> ENTRIES PROVIDED
[Start of section]
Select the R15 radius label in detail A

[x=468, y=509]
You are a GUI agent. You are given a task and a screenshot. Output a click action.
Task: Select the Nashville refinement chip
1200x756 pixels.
[End of section]
> TASK BRIEF
Begin at the line containing "You are a GUI" and reproduce every line through the last one in the records above, exactly.

> RESULT OF THE TASK
You are a GUI agent. You are given a task and a screenshot. Output a click action.
Task: Select the Nashville refinement chip
1200x756 pixels.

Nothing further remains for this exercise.